Requirements: Can you reproduce, word for word, the whole passage below about the U.S. dollar's weekly gains and the upcoming Fed meeting?

Document extract:
The U.S. dollar had massive weekly gains against all majors. The release of the gross domestic product for the first quarter of 2018 beat expectations but did little for a dollar that had rallied all week. Dovish central bank rhetoric from the European Central Bank (ECB) and the Bank of Japan (BOJ) has increased the anticipation for the U.S. Federal Reserve’s Federal Open Market Committee (FOMC) on Wednesday, May 2 at 2:00 pm EDT. There is little chance that the Fed will hike rates in May, but the strong data has put three more rate hikes firmly on the table. Employment data will play a big part in that decision and with the release of the U.S. non farm payrolls (NFP) on Friday, May 4 at 8:30 am EDT all eyes will be on average hourly earning for any insight into inflationary pressures.

Data segment:

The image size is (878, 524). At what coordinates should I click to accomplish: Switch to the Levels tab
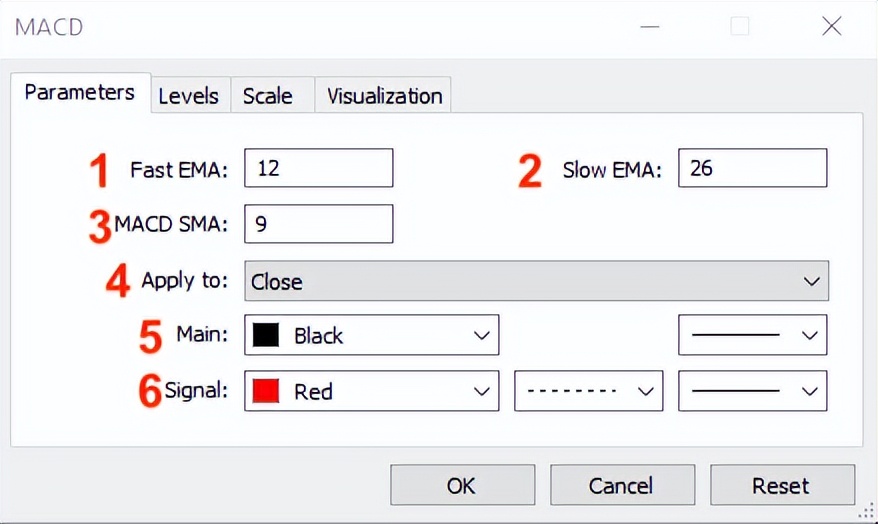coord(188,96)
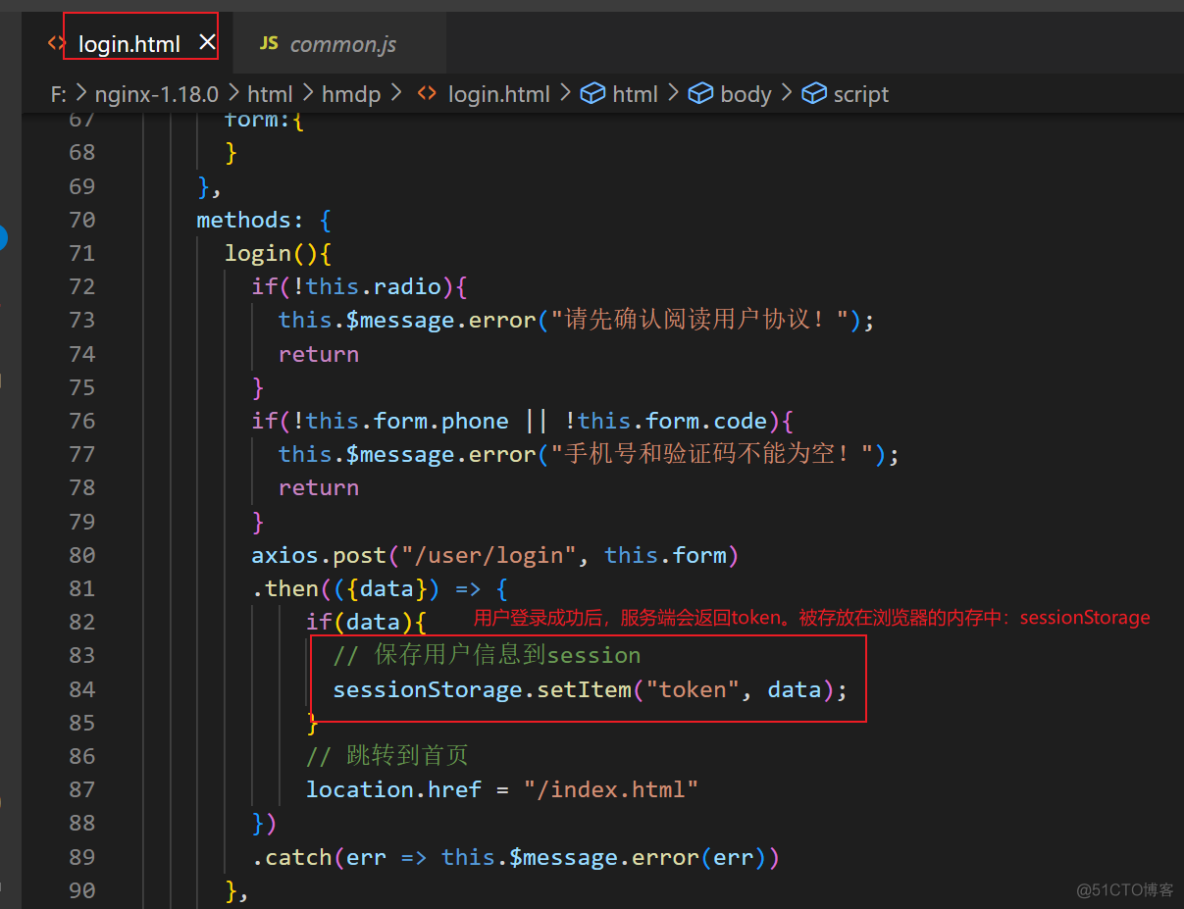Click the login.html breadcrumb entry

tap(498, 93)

Task response:
The U.S. dollar had massive weekly gains against all majors. The release of the gross domestic product for the first quarter of 2018 beat expectations but did little for a dollar that had rallied all week. Dovish central bank rhetoric from the European Central Bank (ECB) and the Bank of Japan (BOJ) has increased the anticipation for the U.S. Federal Reserve’s Federal Open Market Committee (FOMC) on Wednesday, May 2 at 2:00 pm EDT. There is little chance that the Fed will hike rates in May, but the strong data has put three more rate hikes firmly on the table. Employment data will play a big part in that decision and with the release of the U.S. non farm payrolls (NFP) on Friday, May 4 at 8:30 am EDT all eyes will be on average hourly earning for any insight into inflationary pressures.